EXERCISE BRIEF: Count each line below that has the word "chart" in it, and give only the total.

---+---

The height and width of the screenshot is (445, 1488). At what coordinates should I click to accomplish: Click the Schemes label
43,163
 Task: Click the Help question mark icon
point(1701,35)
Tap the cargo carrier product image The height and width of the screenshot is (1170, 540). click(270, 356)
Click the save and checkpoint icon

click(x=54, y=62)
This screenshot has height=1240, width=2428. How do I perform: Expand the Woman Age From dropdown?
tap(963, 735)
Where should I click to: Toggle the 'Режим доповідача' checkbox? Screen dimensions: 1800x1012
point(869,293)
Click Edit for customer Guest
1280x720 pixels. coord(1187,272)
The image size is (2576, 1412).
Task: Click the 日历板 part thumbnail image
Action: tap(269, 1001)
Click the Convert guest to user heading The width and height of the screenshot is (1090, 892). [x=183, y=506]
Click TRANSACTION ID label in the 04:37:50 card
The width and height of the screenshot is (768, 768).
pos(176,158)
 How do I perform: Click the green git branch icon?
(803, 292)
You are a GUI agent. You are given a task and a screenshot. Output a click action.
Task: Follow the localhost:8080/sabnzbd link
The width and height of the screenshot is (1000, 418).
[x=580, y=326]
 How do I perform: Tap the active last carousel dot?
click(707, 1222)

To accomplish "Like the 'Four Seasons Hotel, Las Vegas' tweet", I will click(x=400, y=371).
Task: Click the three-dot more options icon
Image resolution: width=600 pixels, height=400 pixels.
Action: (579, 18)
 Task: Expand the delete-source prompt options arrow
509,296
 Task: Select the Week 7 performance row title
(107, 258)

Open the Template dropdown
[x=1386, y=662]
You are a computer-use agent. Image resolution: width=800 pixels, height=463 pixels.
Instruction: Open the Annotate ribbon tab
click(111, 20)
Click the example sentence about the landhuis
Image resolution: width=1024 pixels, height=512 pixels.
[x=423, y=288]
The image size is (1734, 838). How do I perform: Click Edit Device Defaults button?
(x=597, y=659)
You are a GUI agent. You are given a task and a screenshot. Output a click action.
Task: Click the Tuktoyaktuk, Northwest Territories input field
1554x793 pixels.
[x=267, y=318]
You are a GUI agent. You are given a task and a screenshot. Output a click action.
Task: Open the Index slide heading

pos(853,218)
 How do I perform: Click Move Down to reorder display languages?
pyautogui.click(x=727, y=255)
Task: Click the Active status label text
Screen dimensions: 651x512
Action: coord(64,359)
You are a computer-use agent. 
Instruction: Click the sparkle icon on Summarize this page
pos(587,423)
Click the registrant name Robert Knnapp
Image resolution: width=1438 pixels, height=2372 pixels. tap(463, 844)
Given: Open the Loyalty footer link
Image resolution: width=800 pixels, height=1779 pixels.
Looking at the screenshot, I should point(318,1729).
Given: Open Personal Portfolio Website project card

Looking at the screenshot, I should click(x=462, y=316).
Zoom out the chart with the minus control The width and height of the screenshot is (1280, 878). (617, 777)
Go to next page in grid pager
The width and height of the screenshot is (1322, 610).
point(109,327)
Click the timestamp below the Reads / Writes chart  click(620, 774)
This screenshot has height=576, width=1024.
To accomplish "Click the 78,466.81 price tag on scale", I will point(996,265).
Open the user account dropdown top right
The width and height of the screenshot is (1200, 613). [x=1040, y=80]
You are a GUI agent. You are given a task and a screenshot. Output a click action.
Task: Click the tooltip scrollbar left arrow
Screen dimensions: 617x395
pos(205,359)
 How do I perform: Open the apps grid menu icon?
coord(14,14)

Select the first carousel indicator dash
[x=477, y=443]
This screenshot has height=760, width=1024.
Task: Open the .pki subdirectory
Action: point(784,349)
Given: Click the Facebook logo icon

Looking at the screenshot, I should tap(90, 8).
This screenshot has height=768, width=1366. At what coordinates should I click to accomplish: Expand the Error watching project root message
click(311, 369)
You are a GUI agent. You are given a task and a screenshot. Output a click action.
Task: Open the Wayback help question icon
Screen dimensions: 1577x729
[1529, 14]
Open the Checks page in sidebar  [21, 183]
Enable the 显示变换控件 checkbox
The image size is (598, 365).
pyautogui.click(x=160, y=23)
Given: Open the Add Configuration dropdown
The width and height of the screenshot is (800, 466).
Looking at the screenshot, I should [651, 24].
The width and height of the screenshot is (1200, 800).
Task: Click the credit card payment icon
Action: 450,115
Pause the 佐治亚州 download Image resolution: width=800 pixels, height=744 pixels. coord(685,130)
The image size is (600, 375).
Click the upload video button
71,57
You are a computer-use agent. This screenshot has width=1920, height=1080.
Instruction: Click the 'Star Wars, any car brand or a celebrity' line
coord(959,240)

---+---

WRITTEN RESPONSE: 2